A blank screen.
A blinking cursor.
It’s not that I have no thoughts, it’s that I have too many.
How to sort them? Consider them?
It’s not that I have no feelings, it’s that I have too many.
How to untangle them? Resolve them?
I pray for the hurting.
I give to those in desperation.
I listen to the hard stories.
For those close to me, and those I do not know.
But it doesn’t feel like enough.
And yet, what else is there but to pray, give, and listen?
I have long said that the internet—and social media, in particular—has allowed us to experience more grief than we are meant to carry. The only one who can carry the grief of the whole world is God.
Yes, He tells us to enter into the grief of others, but we are at a unique point in history where all that we know—all the grief open for us to enter into—can literarly shut us down. Perhaps it is this, even more than just the pandemic, that has resulted in our current mental health crisis. We are all trying to carry too many loads.
I love this piece by my friend Kelly Matthews—I Don’t Want To Mourn. But I Must. I think she expressed this very condumdrum, and the reasons for it, so well.

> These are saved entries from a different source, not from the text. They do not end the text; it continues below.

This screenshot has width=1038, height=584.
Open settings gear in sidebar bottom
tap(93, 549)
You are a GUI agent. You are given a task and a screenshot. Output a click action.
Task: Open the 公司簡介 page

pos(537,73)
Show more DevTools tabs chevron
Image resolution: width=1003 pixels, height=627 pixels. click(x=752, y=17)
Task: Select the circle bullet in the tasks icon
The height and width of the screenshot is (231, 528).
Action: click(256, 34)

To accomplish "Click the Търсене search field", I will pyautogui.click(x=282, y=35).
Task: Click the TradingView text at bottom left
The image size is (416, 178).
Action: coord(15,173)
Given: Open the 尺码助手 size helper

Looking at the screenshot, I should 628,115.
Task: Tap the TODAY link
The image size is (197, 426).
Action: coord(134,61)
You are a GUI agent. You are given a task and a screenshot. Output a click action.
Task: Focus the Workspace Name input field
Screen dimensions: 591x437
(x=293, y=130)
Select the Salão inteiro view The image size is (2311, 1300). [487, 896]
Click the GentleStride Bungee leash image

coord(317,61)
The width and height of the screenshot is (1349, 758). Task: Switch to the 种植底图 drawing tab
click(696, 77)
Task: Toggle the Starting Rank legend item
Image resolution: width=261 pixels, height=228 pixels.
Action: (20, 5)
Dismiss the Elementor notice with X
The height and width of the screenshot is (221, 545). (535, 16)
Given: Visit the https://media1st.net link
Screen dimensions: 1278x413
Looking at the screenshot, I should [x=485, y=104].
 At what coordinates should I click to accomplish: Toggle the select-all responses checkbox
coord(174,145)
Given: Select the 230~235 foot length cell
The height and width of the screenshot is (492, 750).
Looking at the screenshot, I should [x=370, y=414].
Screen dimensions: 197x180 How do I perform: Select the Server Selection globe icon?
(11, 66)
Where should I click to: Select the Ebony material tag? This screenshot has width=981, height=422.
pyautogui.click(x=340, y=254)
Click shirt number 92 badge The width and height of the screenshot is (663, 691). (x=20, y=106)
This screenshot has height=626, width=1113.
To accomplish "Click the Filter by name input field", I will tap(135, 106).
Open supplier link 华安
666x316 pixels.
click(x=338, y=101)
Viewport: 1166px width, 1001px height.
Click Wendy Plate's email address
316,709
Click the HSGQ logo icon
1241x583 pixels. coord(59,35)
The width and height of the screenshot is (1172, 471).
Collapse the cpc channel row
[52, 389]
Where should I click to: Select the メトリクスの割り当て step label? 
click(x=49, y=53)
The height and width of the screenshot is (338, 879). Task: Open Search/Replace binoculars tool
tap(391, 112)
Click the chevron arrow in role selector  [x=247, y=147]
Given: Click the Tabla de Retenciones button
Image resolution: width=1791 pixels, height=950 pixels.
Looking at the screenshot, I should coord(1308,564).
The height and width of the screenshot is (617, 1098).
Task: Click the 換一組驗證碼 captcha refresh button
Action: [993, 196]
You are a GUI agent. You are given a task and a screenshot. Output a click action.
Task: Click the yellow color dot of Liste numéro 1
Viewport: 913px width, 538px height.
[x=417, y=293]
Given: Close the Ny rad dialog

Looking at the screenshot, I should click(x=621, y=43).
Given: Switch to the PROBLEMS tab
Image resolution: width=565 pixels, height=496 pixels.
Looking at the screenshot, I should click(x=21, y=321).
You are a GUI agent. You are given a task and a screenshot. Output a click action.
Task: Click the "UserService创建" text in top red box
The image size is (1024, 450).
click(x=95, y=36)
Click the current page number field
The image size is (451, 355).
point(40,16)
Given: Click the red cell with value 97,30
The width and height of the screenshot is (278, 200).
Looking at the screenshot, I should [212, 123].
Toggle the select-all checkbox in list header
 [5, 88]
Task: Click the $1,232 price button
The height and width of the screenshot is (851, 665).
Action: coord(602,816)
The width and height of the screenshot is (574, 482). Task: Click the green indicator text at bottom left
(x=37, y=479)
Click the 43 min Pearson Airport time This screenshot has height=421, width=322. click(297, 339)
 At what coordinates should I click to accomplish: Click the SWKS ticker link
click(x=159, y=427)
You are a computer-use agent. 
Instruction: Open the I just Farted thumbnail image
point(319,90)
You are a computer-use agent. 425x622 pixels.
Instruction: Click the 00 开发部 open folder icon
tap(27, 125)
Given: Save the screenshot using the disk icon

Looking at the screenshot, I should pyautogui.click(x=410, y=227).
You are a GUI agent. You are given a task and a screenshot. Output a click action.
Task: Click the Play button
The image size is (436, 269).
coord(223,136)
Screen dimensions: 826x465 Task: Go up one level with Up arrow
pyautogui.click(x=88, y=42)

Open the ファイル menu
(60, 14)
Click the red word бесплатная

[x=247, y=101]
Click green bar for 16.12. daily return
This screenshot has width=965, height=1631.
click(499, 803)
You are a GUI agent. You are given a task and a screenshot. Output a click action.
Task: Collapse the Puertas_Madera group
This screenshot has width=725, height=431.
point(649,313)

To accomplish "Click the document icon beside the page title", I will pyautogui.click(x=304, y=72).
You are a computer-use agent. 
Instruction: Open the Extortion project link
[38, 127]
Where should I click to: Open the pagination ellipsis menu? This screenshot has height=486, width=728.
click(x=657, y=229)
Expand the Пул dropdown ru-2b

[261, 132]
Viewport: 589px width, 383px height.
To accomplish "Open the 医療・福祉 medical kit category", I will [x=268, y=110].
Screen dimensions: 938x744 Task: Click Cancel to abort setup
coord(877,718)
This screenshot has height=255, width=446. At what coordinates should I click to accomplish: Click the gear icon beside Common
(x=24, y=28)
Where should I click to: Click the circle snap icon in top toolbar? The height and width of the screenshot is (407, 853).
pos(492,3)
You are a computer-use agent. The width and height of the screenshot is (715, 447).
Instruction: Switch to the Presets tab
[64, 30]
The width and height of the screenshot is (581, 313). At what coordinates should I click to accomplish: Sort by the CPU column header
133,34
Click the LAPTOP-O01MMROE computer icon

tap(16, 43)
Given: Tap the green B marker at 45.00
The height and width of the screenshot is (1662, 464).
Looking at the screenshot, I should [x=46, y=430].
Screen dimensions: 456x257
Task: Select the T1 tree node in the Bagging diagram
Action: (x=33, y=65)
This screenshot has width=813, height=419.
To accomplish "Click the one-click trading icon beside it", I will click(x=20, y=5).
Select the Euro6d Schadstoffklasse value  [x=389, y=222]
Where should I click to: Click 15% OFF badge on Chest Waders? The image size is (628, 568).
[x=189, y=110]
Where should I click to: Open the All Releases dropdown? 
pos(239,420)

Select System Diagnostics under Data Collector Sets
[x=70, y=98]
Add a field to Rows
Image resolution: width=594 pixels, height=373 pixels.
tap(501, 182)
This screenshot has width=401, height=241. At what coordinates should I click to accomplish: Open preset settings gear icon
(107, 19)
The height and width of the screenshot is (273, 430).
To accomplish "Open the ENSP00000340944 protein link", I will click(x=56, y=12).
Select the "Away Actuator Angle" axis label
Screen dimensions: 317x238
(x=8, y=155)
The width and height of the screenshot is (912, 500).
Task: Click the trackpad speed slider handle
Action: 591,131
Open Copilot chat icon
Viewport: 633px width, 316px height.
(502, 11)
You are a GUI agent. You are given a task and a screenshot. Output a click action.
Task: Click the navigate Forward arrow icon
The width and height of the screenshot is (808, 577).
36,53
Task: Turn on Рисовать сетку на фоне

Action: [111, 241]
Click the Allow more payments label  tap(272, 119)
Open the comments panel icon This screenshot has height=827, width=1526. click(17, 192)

Perhaps it all goes back to the airline oxygen mask analogy. Those who are secure in a moment must then care for those struggling in that same moment. To care with grace and compassion. To love with sincerity of words and with sympathetic tears. To be Jesus to one another in every situation. But I can’t do that if I’m carrying the grief of too many people. Then I am just as crippled as the one in need of comfort.
I can’t carry the grief of every situation in our country—let alone the world. But God can. So I will pray. I will look for ways to give, big and small. I will listen to those within my sphere who are walking through difficult seasons, weep with them, hold them close.
And while not ignoring things going on far from my daily sphere, I am trying not to let them consume me, so that I might be emotionally available for those who need me in the here and now.
Do you every get overwhelmed by all the grief in the world? How do you combat falling into other people’s trauma on a daily basis?